Huw Pill said growth of 7.7pc in average wages was not “consistent” with the Bank’s target of reaching 2pc inflation.
Mr Pill said the Bank looked closely at the cost of services, pay growth and the tightness of the labour market, adding: “The news there frankly is not so good.”
Pay including bonuses rose by 7.9pc in the three months ending in September, Office for National Statistics (ONS) figures published on Tuesday showed, outpacing inflation of 6.7pc.
The figure was bolstered by public sector bonuses, after the Government agreed to give civil servants £1,500 to ease the cost of living crisis and resolve industrial action.
The one-off payments helped fuel the biggest jump in real wages since October 2021.
Excluding bonuses, wages grew by 7.7pc, or 1.3pc in real terms – the fastest since September 2021.
Chancellor Jeremy Hunt said it was “heartening to see inflation falling and real wages growing, keeping more money in people’s pockets.”
However, Mr Pill said: “Over the summer pay growth has remained very strong. We certainly wouldn’t see pay growth at that rate as consistent with achieving the 2pc inflation target on a sort of ongoing basis.”
Mr Pill’s remarks come only a week after he became the first rate-setter to suggest that interest rates could start falling by the middle of next year. Governor Andrew Bailey has since sought to tamp down hopes of looming rate cuts by saying it is far too early to consider them.
Speaking on Tuesday, Mr Pill told an audience at the Bristol Festival of Economics there had been “significant progress and improvement” in tackling inflation but said the Bank needed to “see the job through”.

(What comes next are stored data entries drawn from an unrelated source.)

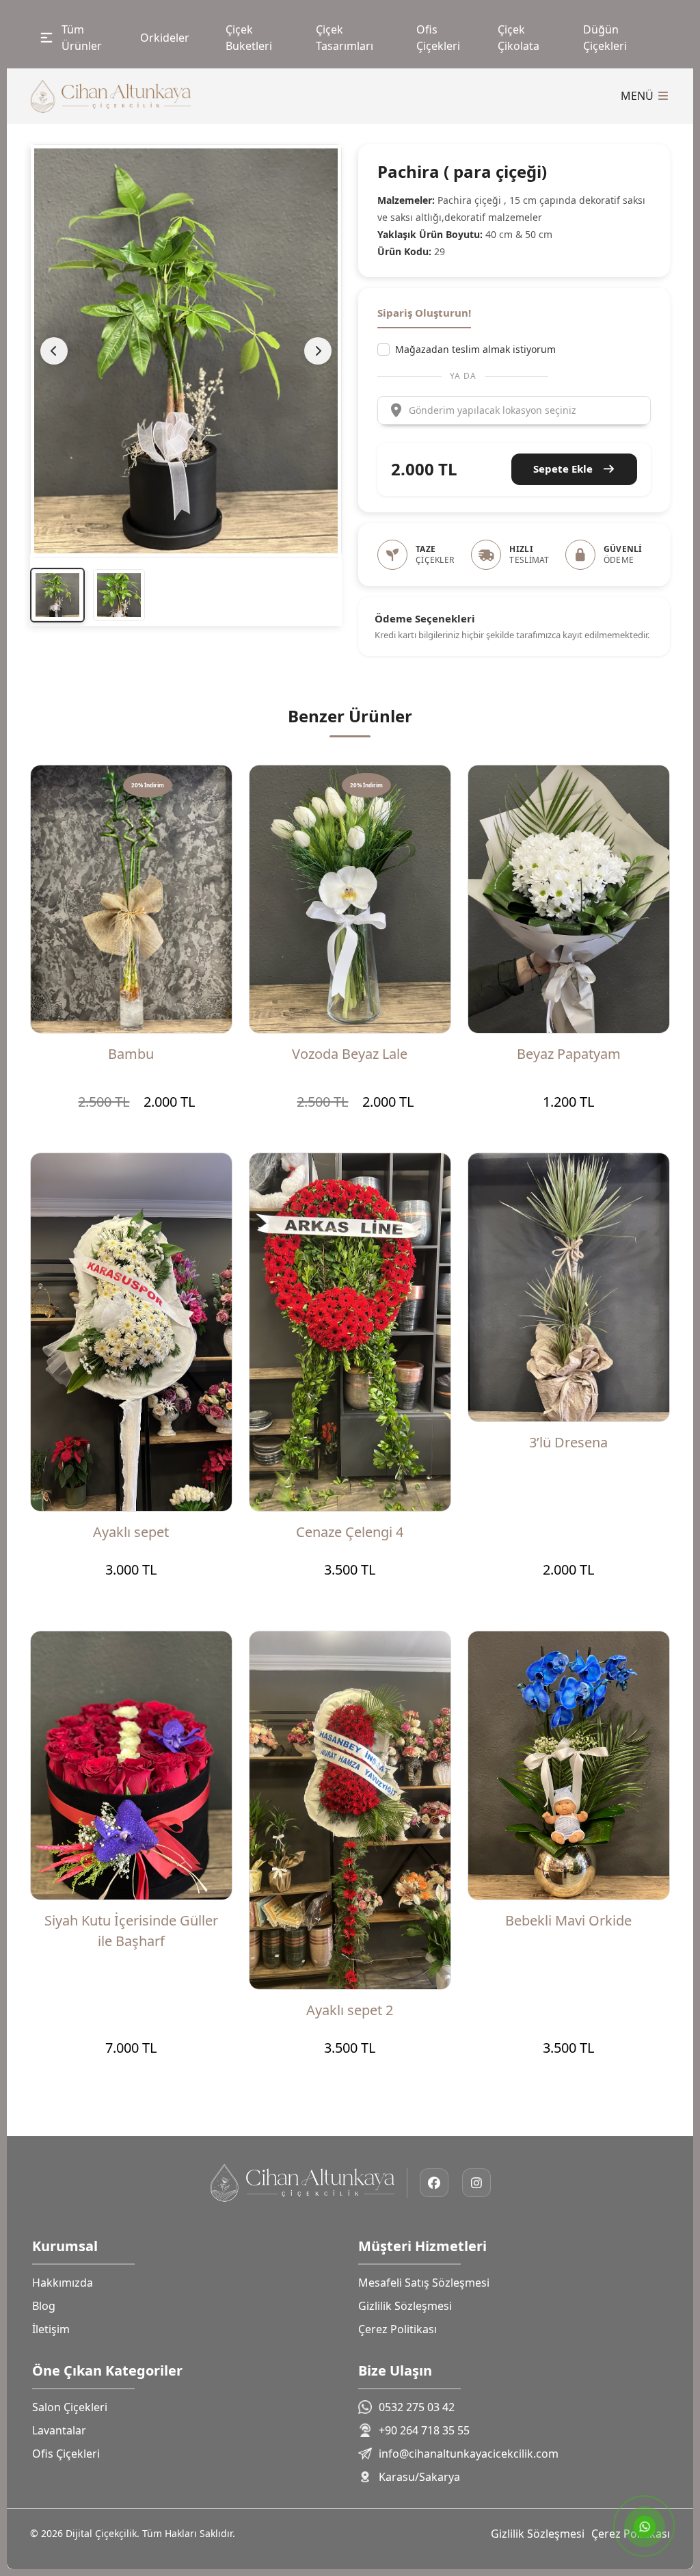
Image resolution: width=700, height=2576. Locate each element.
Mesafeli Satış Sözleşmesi (423, 2282)
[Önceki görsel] (54, 351)
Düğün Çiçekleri (605, 37)
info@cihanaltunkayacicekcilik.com (468, 2453)
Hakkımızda (62, 2282)
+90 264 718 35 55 (424, 2430)
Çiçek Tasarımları (344, 37)
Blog (43, 2305)
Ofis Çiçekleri (438, 37)
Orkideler (164, 37)
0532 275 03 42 (417, 2407)
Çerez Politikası (397, 2329)
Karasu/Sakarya (419, 2476)
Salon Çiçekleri (69, 2407)
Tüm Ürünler (82, 37)
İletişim (51, 2329)
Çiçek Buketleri (249, 37)
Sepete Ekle (564, 468)
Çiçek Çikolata (518, 37)
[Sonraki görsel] (318, 351)
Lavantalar (59, 2430)
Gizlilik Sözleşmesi (405, 2305)
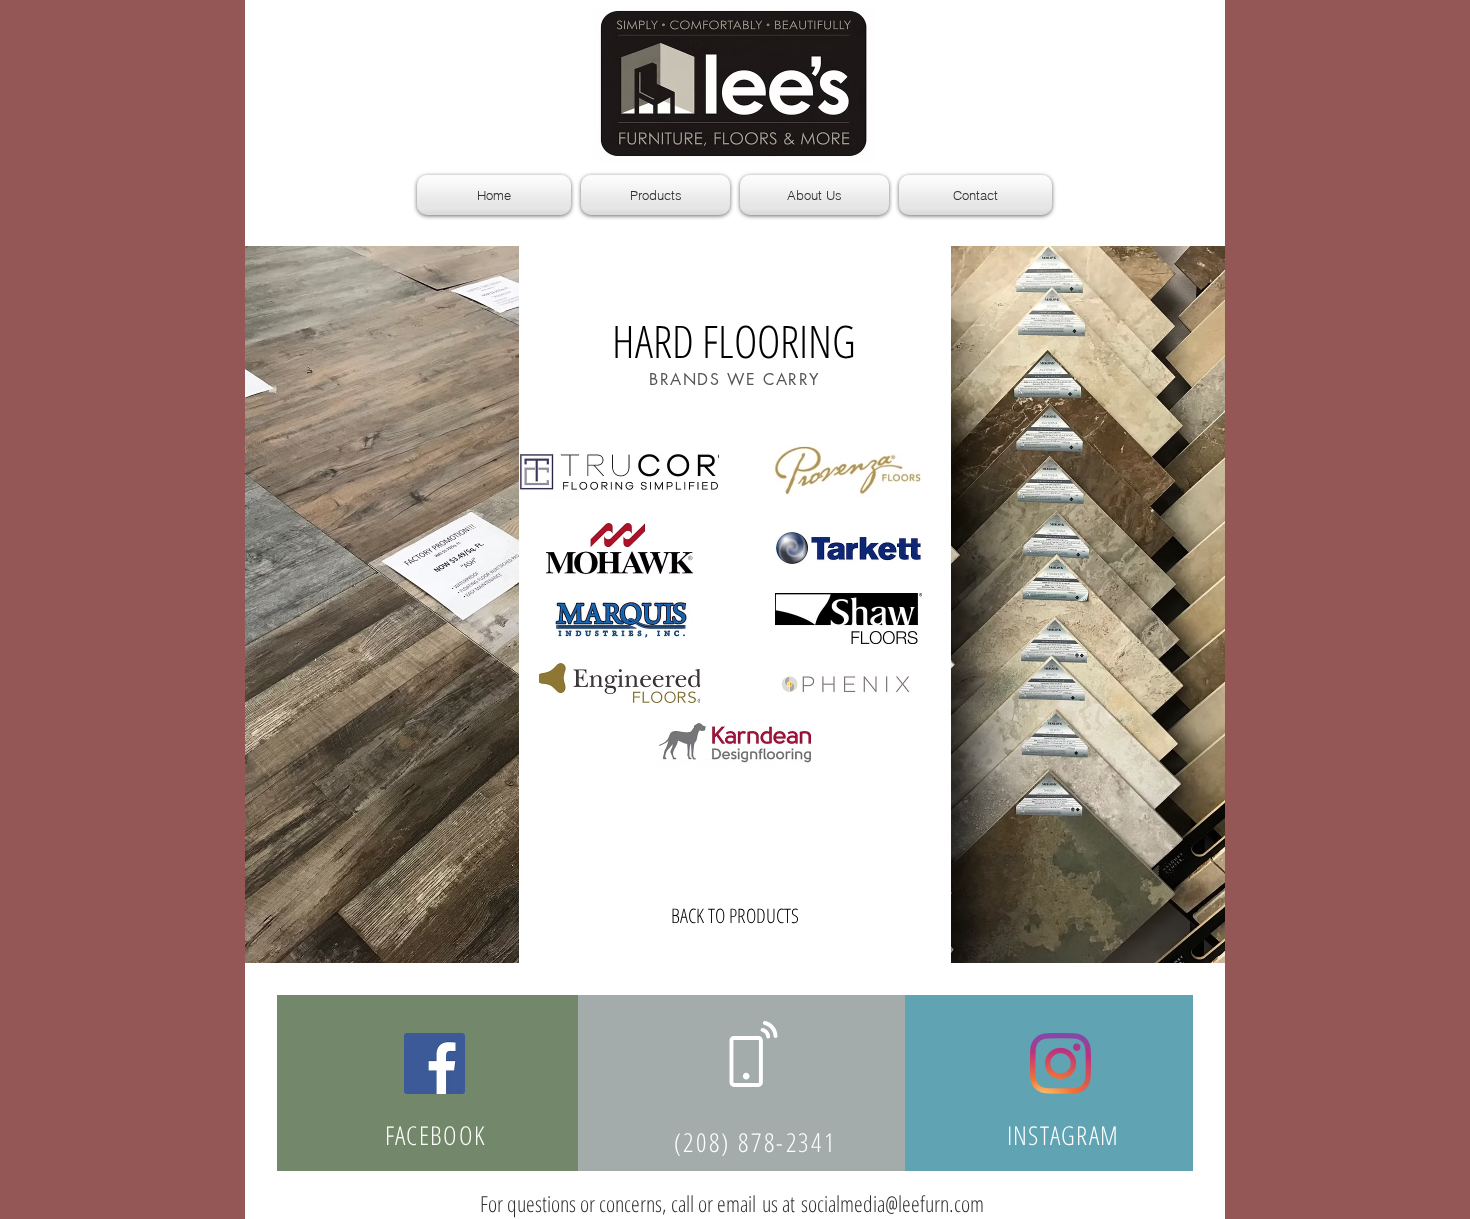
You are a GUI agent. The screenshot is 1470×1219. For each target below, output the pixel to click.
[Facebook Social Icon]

Swati Dhingra, another UK rate-setter, warned that Britain was also at risk of seeing more turbulence in food prices as a result of geopolitics.
Speaking in Bristol, she said: “We’ve got to at some point really have a big societal conversation about the fact that many of our prices, not just in food but more broadly, are not set in the UK, they are set abroad.

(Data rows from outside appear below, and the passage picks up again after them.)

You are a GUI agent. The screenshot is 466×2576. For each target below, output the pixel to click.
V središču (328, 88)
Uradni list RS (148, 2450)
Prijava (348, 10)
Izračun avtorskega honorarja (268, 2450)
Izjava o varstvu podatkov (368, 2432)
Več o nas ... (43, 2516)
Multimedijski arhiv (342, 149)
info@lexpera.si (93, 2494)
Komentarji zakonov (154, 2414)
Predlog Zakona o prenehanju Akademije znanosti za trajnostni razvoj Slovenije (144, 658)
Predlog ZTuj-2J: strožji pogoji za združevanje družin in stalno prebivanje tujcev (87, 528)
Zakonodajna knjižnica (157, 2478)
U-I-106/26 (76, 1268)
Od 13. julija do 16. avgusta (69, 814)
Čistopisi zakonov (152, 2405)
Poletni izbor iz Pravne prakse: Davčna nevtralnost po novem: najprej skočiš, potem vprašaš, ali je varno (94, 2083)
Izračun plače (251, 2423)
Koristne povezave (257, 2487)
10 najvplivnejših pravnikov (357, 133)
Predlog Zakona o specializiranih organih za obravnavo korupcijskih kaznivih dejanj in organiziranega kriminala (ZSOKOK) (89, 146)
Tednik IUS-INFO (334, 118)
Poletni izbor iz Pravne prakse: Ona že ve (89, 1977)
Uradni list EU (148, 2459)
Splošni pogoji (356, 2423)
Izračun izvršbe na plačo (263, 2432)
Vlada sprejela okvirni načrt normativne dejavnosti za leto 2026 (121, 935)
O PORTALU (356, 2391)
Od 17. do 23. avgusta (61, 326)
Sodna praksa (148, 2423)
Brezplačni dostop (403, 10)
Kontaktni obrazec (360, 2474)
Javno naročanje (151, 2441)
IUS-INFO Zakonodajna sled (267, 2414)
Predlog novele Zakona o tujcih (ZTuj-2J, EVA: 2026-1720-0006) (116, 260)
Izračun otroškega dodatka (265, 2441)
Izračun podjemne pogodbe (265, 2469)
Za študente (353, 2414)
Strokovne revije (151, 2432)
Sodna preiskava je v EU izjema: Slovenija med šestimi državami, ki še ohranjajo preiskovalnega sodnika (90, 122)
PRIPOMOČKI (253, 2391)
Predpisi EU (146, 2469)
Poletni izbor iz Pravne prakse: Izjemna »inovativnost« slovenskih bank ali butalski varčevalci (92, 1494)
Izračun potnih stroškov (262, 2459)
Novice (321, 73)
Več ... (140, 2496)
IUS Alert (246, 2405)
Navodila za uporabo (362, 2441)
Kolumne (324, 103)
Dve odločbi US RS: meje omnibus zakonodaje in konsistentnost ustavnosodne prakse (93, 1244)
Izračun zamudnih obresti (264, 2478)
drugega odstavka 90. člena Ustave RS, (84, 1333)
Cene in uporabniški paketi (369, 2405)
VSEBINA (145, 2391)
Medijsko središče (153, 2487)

“We are dependent on countries outside. We want to keep in mind we do not have that much control over what we are doing. There is an element that we depend on foreigners for it, and therefore what happens in those countries.
“Interest rates are not going to get your supermarket prices down.”

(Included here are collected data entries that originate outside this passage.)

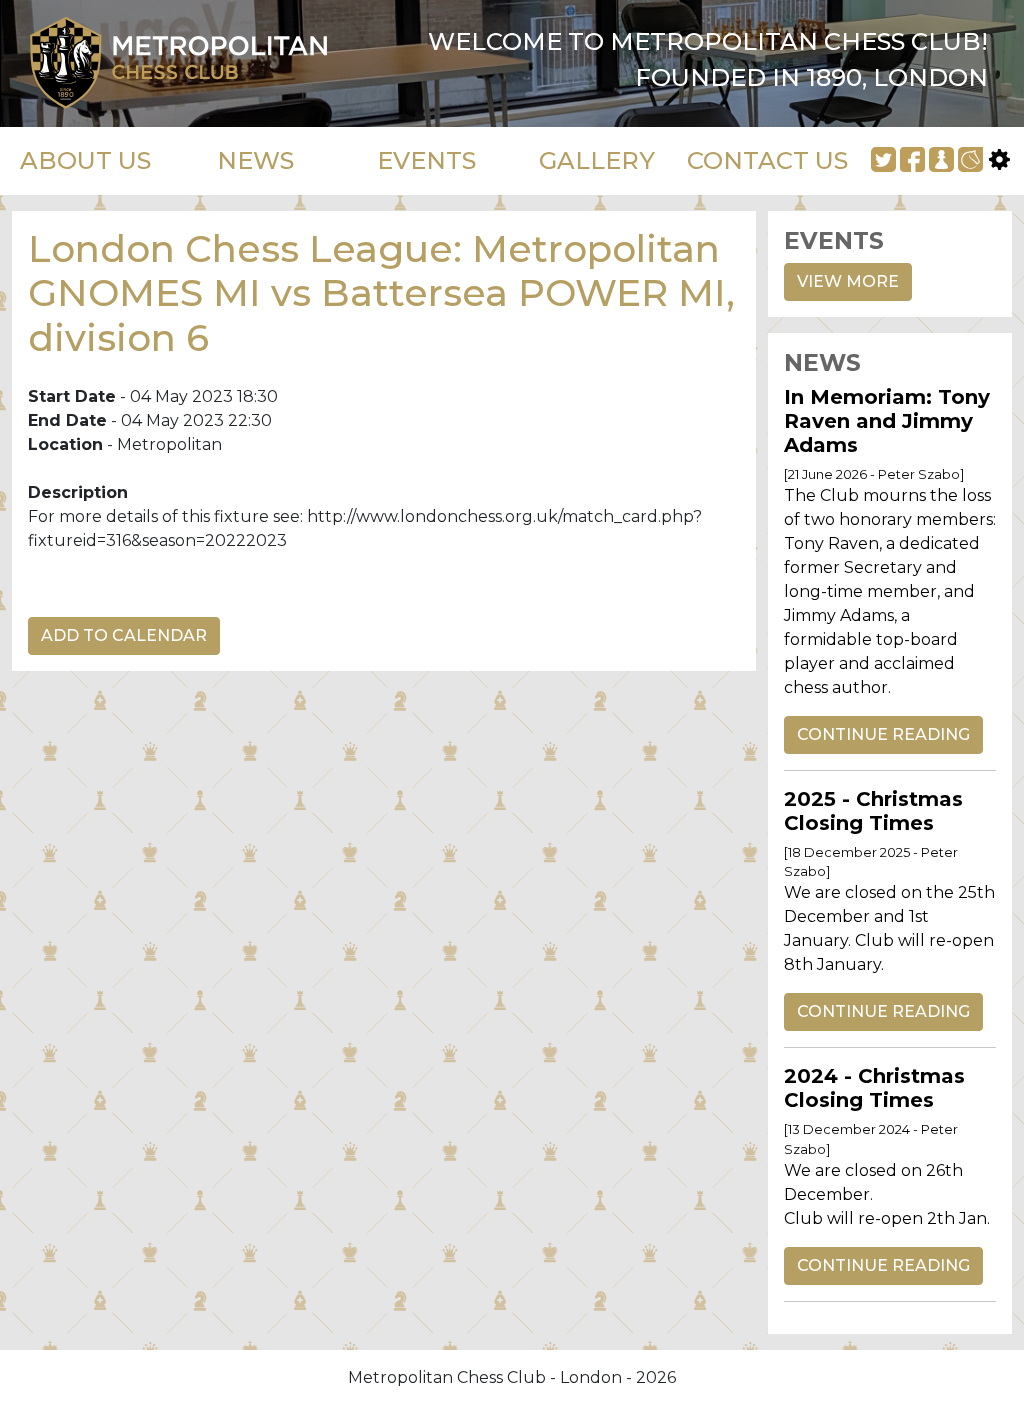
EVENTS (426, 160)
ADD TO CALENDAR (124, 635)
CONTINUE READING (883, 734)
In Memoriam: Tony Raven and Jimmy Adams (887, 421)
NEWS (255, 160)
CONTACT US (767, 160)
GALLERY (597, 160)
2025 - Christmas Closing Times (873, 811)
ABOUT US (85, 160)
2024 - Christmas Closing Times (874, 1088)
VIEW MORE (848, 281)
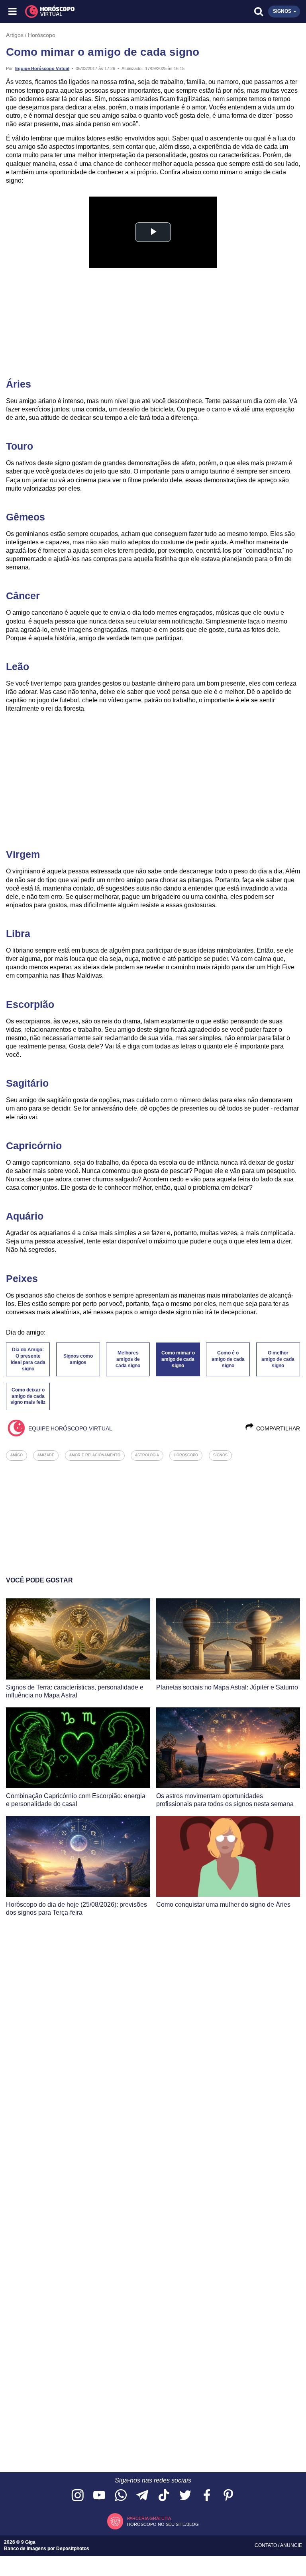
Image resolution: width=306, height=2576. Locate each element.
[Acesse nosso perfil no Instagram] (77, 2495)
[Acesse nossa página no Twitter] (185, 2495)
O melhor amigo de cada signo (277, 1359)
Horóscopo (41, 35)
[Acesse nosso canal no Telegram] (142, 2495)
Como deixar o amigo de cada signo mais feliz (27, 1396)
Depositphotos (72, 2548)
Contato (266, 2545)
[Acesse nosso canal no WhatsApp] (121, 2495)
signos (220, 1455)
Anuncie (291, 2545)
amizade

Growth in real wages signals that the worst cost of living crunch in decades is easing as energy costs and food prices ease.
Figures published on Wednesday are expected to show inflation slowing from 6.7pc in September to 4.7pc.
Data published in the US showed inflation fell by more than expected in October, dropping from 3.7pc to 3.2pc.
This sparked a fall in Treasury yields and a rally on Wall Street, as traders reasoned the figures made another interest rate rise from the Federal Reserve less likely.
The dollar also weakened by 1.6pc against the pound.
Elsewhere, the ONS said on Tuesday that unemployment remained unchanged at 4.2pc.
In a sign that higher borrowing costs are starting to weigh on the jobs market, vacancies fell by 58,000 to 957,000. It marks the 16th consecutive period that job openings have fallen.
Darren Morgan, director of economic statistics at the ONS, said: “Our labour market figures show a largely unchanged picture, with the proportions of people who are employed, unemployed or who are neither working nor looking for a job all little changed on the previous quarter.”
However, the latest unemployment and pay growth figures are described as “experimental” by the ONS.
The stats body last month moved to publish only barebone employment data after admitting falling response rates to its surveys meant the data was not reliable.